Going back, I wish my family/friends had helped me see without doubt that he was unhinged. Would have saved so much heartache. Hold firm with your plans and tell him sorry but no.

trippily · 28/03/2024 16:59

I also can't tell if he is stupid or evil. What did you say to him?!

Sagittarius · 28/03/2024 17:00

Well I think its a lovely thing that you are doing OP, you know your daughter better than anyone else and you know that she will love this surprise. I'm unsure why others are protecting their opinions about how they wouldn't like this, you don't need the explain and justify it!

As for the boyfriend, if he had booked something unknowingly before you mentioned the trip, if he was a decent person he would have changed the dates at that point. The fact he thinks it's perfectly fine to whisk her away from a trip you have had planned for months is completely disrespectful, or he's as thick as 2 short planks.

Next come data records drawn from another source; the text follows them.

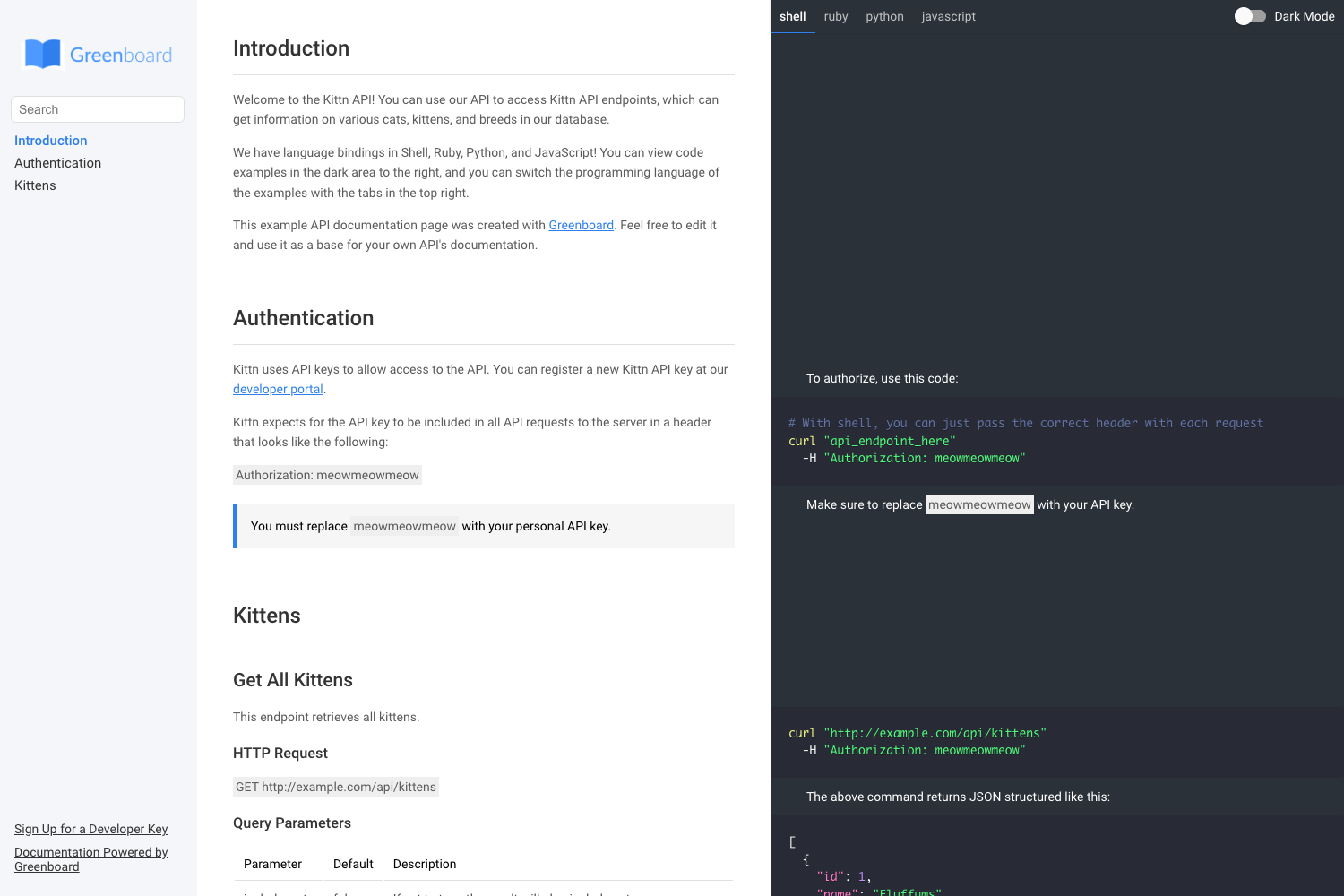Screen dimensions: 1344x896
Task: Switch to the ruby code tab
Action: click(x=836, y=16)
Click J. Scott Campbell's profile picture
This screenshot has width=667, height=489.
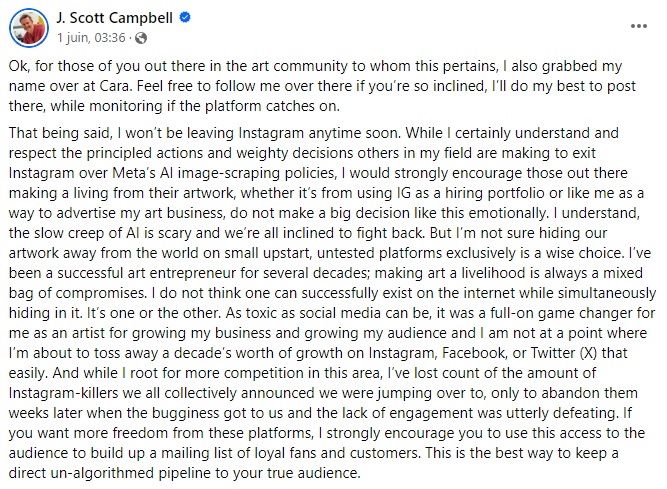pos(29,28)
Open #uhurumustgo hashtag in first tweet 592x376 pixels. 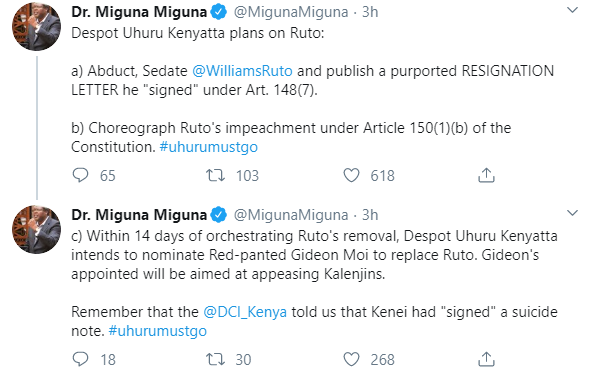point(209,147)
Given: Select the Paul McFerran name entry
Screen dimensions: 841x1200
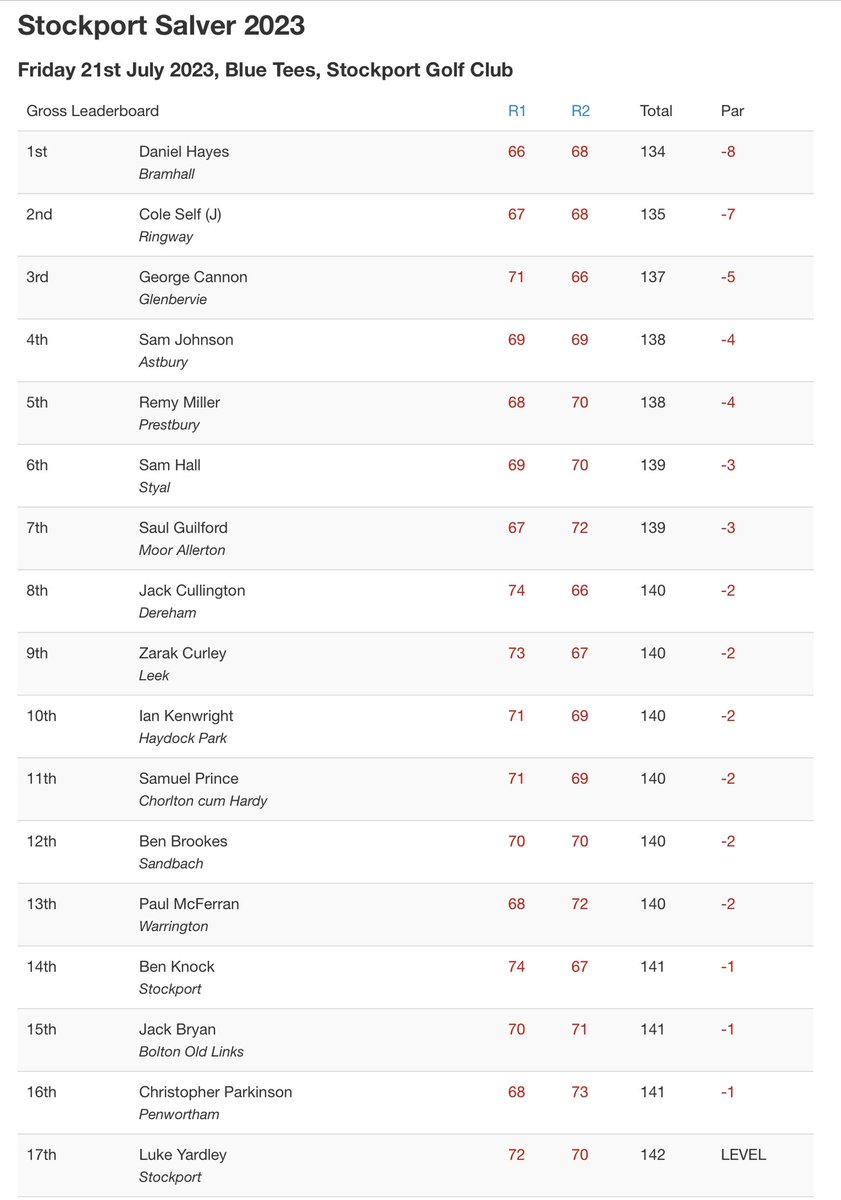Looking at the screenshot, I should tap(189, 904).
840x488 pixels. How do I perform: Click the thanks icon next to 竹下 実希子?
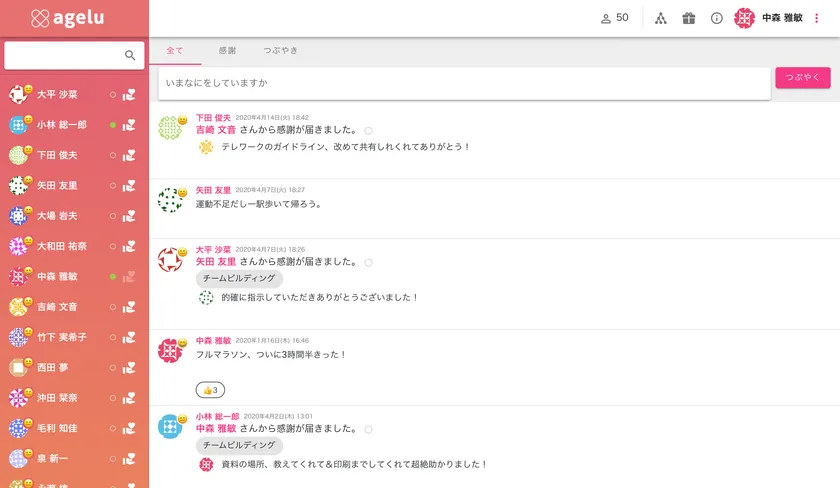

He's put your daughter in a horrible situation , and at 4 months they can't really be that serious either

slore · 28/03/2024 17:00

This is the epitome of why surprise parties for adults are not a good idea.

But that aside, the boyfriend's behaviour is terrible.

Being generous, he was just childish and inconsiderate and doesn't have sufficient foresight to understand that he has spoiled a surprise; put his girlfriend in an awkward situation; and potentially ruined the plans of 18 people! He thinks this grand gesture is a welcome way to show that he cares about your daughter just as much as her family, and that it has to be near/on her birthday because he's childish.

At worst, he's forcing your daughters hand and being territorial over her.

Now you'll have to tell your daughter and he's already destroyed the whole surprise element.

But just be warned, if she perceives he's well-meaning and you're being mean to him, she could take his side and go off with him.